10. Partijen zijn het er ook over eens dat de verhuur van de sportzalen aan sportverenigingen en aan scholen voor voortgezet onderwijs is aan te merken als het geven van gelegenheid tot sportbeoefening in de zin van post b.3 van Tabel I, behorende bij de Wet op de omzetbelasting 1968 (hierna: Wet OB), hetgeen is belast tegen het verlaagde tarief.
11. Voor de overige verhuur van de sportzalen zijn partijen het niet eens of het belaste verhuur of vrijgestelde verhuur betreft, maar ze zijn het er wel over eens dat het om economische activiteiten gaat, met uitzondering van de bovenwettelijke verhuur aan basisscholen.
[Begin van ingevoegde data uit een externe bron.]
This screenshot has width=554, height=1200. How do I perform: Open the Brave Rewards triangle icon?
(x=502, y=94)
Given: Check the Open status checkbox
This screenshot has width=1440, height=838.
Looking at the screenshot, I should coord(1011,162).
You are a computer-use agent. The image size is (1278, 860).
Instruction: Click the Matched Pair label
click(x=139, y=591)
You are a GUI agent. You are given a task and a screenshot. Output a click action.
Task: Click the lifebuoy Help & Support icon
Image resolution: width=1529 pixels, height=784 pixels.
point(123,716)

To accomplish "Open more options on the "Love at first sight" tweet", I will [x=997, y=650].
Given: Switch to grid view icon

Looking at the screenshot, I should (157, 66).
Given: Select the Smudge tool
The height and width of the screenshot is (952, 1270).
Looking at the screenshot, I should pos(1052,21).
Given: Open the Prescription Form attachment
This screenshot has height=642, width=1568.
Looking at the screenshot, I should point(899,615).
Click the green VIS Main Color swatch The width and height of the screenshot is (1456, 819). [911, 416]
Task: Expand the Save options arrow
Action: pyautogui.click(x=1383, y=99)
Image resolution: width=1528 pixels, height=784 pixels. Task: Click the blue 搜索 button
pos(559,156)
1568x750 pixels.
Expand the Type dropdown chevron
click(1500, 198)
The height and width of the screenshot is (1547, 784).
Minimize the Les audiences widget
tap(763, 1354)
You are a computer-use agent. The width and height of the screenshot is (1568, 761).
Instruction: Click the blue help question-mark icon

Volgens verweerder is dat laatste niet een economische activiteit en volgens eiseres wel.
12. Er is in deze zaak dus sprake van het gebruik van onroerende zaken voor zowel economische activiteiten als niet-economische activiteiten. Daarbij gaat het om een zelfstandige niet-economische handeling naast de wel economische verhuur van de sportzalen (zie HR 18 maart 2016, nr. 15/01155, ECLI:NL:2016:424).
13. Het Hof van Justitie EU (HvJEU) heeft in het Securenta-arrest (13 maart 2008, C-437/06, ECLI:EU:C:2008:166) geoordeeld dat de vaststelling van de methoden en criteria voor de verdeling van de betaalde voorbelasting tussen economische en niet-economische activiteiten in de zin van de Zesde richtlijn tot de beoordelingsbevoegdheid van de lidstaten behoort. De lidstaten moeten bij de uitoefening van deze bevoegdheid rekening houden met het doel en de systematiek van deze richtlijn en zij moeten daarbij een berekeningsmethode bepalen die objectief weergeeft welk deel van de in een eerder stadium gemaakte kosten werkelijk toe te rekenen is aan elk van deze twee activiteiten.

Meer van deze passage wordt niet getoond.